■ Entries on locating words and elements
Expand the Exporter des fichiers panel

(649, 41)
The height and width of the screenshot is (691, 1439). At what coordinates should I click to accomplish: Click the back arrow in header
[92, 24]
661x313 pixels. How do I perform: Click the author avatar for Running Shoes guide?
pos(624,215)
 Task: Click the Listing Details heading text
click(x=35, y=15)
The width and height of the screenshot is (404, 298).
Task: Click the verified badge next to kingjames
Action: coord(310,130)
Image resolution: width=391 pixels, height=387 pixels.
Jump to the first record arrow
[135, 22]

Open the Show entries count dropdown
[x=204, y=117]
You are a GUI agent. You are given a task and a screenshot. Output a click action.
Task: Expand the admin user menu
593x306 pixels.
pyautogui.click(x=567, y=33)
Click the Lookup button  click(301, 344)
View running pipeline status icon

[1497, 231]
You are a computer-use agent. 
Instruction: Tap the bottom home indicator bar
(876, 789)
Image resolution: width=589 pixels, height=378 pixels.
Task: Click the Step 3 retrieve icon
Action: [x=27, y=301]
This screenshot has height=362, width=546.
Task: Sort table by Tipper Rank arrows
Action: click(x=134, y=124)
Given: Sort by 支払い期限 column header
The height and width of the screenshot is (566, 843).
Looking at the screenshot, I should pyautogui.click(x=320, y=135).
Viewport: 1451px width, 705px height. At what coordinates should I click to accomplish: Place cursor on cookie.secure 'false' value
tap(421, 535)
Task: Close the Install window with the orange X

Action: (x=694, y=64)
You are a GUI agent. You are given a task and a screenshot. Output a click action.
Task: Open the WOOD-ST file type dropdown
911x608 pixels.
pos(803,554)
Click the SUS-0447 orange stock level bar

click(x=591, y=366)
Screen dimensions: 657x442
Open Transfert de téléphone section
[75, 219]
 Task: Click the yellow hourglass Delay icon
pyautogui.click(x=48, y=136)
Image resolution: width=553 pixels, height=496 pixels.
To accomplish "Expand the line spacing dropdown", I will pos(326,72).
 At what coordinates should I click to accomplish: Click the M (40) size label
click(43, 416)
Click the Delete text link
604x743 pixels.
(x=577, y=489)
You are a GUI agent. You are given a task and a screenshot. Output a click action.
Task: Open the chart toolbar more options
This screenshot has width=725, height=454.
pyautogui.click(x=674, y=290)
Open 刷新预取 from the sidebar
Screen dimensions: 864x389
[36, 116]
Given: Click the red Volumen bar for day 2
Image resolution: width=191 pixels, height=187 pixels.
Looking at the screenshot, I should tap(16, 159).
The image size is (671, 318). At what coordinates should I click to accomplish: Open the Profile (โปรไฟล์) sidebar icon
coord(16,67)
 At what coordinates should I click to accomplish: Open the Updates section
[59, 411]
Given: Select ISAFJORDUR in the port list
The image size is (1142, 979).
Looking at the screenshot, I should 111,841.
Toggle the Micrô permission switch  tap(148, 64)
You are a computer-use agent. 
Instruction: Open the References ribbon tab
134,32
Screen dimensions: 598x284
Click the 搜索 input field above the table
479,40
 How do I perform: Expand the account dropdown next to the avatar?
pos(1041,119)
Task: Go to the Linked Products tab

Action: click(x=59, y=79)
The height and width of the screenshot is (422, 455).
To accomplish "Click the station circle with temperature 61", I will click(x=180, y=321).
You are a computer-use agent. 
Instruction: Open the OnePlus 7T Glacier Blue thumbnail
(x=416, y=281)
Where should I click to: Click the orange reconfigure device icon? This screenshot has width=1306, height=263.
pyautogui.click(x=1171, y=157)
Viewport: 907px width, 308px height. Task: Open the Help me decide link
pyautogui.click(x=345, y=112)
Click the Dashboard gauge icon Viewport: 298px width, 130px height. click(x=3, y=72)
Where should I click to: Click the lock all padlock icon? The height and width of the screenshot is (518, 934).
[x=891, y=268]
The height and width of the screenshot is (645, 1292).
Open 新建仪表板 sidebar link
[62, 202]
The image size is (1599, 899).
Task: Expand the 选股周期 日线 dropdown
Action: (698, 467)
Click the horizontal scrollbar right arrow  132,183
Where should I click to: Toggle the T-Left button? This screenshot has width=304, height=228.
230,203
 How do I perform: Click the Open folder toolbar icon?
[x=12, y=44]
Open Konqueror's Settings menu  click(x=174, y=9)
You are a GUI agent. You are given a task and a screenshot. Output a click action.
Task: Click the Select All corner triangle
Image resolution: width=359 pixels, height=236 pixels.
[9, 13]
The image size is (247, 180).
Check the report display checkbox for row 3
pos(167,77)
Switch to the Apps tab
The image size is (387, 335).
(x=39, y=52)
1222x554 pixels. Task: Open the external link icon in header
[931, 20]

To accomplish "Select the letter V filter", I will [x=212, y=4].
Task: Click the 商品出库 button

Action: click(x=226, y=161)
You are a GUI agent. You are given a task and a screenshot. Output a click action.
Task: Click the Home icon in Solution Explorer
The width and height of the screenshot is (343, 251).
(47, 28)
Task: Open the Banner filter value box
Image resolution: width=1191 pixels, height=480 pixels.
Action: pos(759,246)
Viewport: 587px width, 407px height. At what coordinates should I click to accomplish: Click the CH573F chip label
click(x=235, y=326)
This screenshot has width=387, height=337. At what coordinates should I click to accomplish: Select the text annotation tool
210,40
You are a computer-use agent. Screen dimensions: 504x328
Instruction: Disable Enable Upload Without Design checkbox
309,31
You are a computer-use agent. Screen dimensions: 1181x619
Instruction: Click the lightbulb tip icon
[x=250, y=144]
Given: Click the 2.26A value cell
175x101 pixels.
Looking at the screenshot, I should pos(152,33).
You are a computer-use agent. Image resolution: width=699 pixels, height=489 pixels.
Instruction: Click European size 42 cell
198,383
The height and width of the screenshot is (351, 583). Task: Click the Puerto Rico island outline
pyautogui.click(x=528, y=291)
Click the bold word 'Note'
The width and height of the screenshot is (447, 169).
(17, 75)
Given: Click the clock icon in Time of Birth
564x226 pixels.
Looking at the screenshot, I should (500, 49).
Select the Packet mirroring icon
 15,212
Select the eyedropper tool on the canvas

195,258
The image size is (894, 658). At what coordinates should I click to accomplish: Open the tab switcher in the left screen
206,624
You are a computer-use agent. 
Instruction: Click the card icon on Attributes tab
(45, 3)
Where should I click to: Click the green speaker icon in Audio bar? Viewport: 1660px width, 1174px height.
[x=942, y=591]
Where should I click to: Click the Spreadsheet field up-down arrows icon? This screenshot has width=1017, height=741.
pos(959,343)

■ The request
Reproduce every entry above word for word, keeping each line the same as shown.

■ Solution for this exercise
Expand the Exporter des fichiers panel

(649, 41)
The height and width of the screenshot is (691, 1439). At what coordinates should I click to accomplish: Click the back arrow in header
[92, 24]
661x313 pixels. How do I perform: Click the author avatar for Running Shoes guide?
pos(624,215)
 Task: Click the Listing Details heading text
click(x=35, y=15)
The width and height of the screenshot is (404, 298).
Task: Click the verified badge next to kingjames
Action: coord(310,130)
Image resolution: width=391 pixels, height=387 pixels.
Jump to the first record arrow
[135, 22]

Open the Show entries count dropdown
[x=204, y=117]
You are a GUI agent. You are given a task and a screenshot. Output a click action.
Task: Expand the admin user menu
593x306 pixels.
pyautogui.click(x=567, y=33)
Click the Lookup button  click(301, 344)
View running pipeline status icon

[1497, 231]
You are a computer-use agent. 
Instruction: Tap the bottom home indicator bar
(876, 789)
Image resolution: width=589 pixels, height=378 pixels.
Task: Click the Step 3 retrieve icon
Action: [x=27, y=301]
This screenshot has height=362, width=546.
Task: Sort table by Tipper Rank arrows
Action: click(x=134, y=124)
Given: Sort by 支払い期限 column header
The height and width of the screenshot is (566, 843).
Looking at the screenshot, I should pyautogui.click(x=320, y=135).
Viewport: 1451px width, 705px height. At what coordinates should I click to accomplish: Place cursor on cookie.secure 'false' value
tap(421, 535)
Task: Close the Install window with the orange X

Action: (x=694, y=64)
You are a GUI agent. You are given a task and a screenshot. Output a click action.
Task: Open the WOOD-ST file type dropdown
911x608 pixels.
pos(803,554)
Click the SUS-0447 orange stock level bar

click(x=591, y=366)
Screen dimensions: 657x442
Open Transfert de téléphone section
[75, 219]
 Task: Click the yellow hourglass Delay icon
pyautogui.click(x=48, y=136)
Image resolution: width=553 pixels, height=496 pixels.
To accomplish "Expand the line spacing dropdown", I will pos(326,72).
 At what coordinates should I click to accomplish: Click the M (40) size label
click(43, 416)
Click the Delete text link
604x743 pixels.
(x=577, y=489)
You are a GUI agent. You are given a task and a screenshot. Output a click action.
Task: Open the chart toolbar more options
This screenshot has width=725, height=454.
pyautogui.click(x=674, y=290)
Open 刷新预取 from the sidebar
Screen dimensions: 864x389
[36, 116]
Given: Click the red Volumen bar for day 2
Image resolution: width=191 pixels, height=187 pixels.
Looking at the screenshot, I should tap(16, 159).
The image size is (671, 318). At what coordinates should I click to accomplish: Open the Profile (โปรไฟล์) sidebar icon
coord(16,67)
 At what coordinates should I click to accomplish: Open the Updates section
[59, 411]
Given: Select ISAFJORDUR in the port list
The image size is (1142, 979).
Looking at the screenshot, I should 111,841.
Toggle the Micrô permission switch  tap(148, 64)
You are a computer-use agent. 
Instruction: Open the References ribbon tab
134,32
Screen dimensions: 598x284
Click the 搜索 input field above the table
479,40
 How do I perform: Expand the account dropdown next to the avatar?
pos(1041,119)
Task: Go to the Linked Products tab

Action: click(x=59, y=79)
The height and width of the screenshot is (422, 455).
To accomplish "Click the station circle with temperature 61", I will click(x=180, y=321).
You are a computer-use agent. 
Instruction: Open the OnePlus 7T Glacier Blue thumbnail
(x=416, y=281)
Where should I click to: Click the orange reconfigure device icon? This screenshot has width=1306, height=263.
pyautogui.click(x=1171, y=157)
Viewport: 907px width, 308px height. Task: Open the Help me decide link
pyautogui.click(x=345, y=112)
Click the Dashboard gauge icon Viewport: 298px width, 130px height. click(x=3, y=72)
Where should I click to: Click the lock all padlock icon? The height and width of the screenshot is (518, 934).
[x=891, y=268]
The height and width of the screenshot is (645, 1292).
Open 新建仪表板 sidebar link
[62, 202]
The image size is (1599, 899).
Task: Expand the 选股周期 日线 dropdown
Action: (698, 467)
Click the horizontal scrollbar right arrow  132,183
Where should I click to: Toggle the T-Left button? This screenshot has width=304, height=228.
230,203
 How do I perform: Click the Open folder toolbar icon?
[x=12, y=44]
Open Konqueror's Settings menu  click(x=174, y=9)
You are a GUI agent. You are given a task and a screenshot. Output a click action.
Task: Click the Select All corner triangle
Image resolution: width=359 pixels, height=236 pixels.
[9, 13]
The image size is (247, 180).
Check the report display checkbox for row 3
pos(167,77)
Switch to the Apps tab
The image size is (387, 335).
(x=39, y=52)
1222x554 pixels. Task: Open the external link icon in header
[931, 20]

To accomplish "Select the letter V filter", I will [x=212, y=4].
Task: Click the 商品出库 button

Action: click(x=226, y=161)
You are a GUI agent. You are given a task and a screenshot. Output a click action.
Task: Click the Home icon in Solution Explorer
The width and height of the screenshot is (343, 251).
(47, 28)
Task: Open the Banner filter value box
Image resolution: width=1191 pixels, height=480 pixels.
Action: pos(759,246)
Viewport: 587px width, 407px height. At what coordinates should I click to accomplish: Click the CH573F chip label
click(x=235, y=326)
This screenshot has width=387, height=337. At what coordinates should I click to accomplish: Select the text annotation tool
210,40
You are a computer-use agent. Screen dimensions: 504x328
Instruction: Disable Enable Upload Without Design checkbox
309,31
You are a computer-use agent. Screen dimensions: 1181x619
Instruction: Click the lightbulb tip icon
[x=250, y=144]
Given: Click the 2.26A value cell
175x101 pixels.
Looking at the screenshot, I should pos(152,33).
You are a computer-use agent. Image resolution: width=699 pixels, height=489 pixels.
Instruction: Click European size 42 cell
198,383
The height and width of the screenshot is (351, 583). Task: Click the Puerto Rico island outline
pyautogui.click(x=528, y=291)
Click the bold word 'Note'
The width and height of the screenshot is (447, 169).
(17, 75)
Given: Click the clock icon in Time of Birth
564x226 pixels.
Looking at the screenshot, I should (500, 49).
Select the Packet mirroring icon
 15,212
Select the eyedropper tool on the canvas

195,258
The image size is (894, 658). At what coordinates should I click to accomplish: Open the tab switcher in the left screen
206,624
You are a computer-use agent. 
Instruction: Click the card icon on Attributes tab
(45, 3)
Where should I click to: Click the green speaker icon in Audio bar? Viewport: 1660px width, 1174px height.
[x=942, y=591]
Where should I click to: Click the Spreadsheet field up-down arrows icon? This screenshot has width=1017, height=741.
pos(959,343)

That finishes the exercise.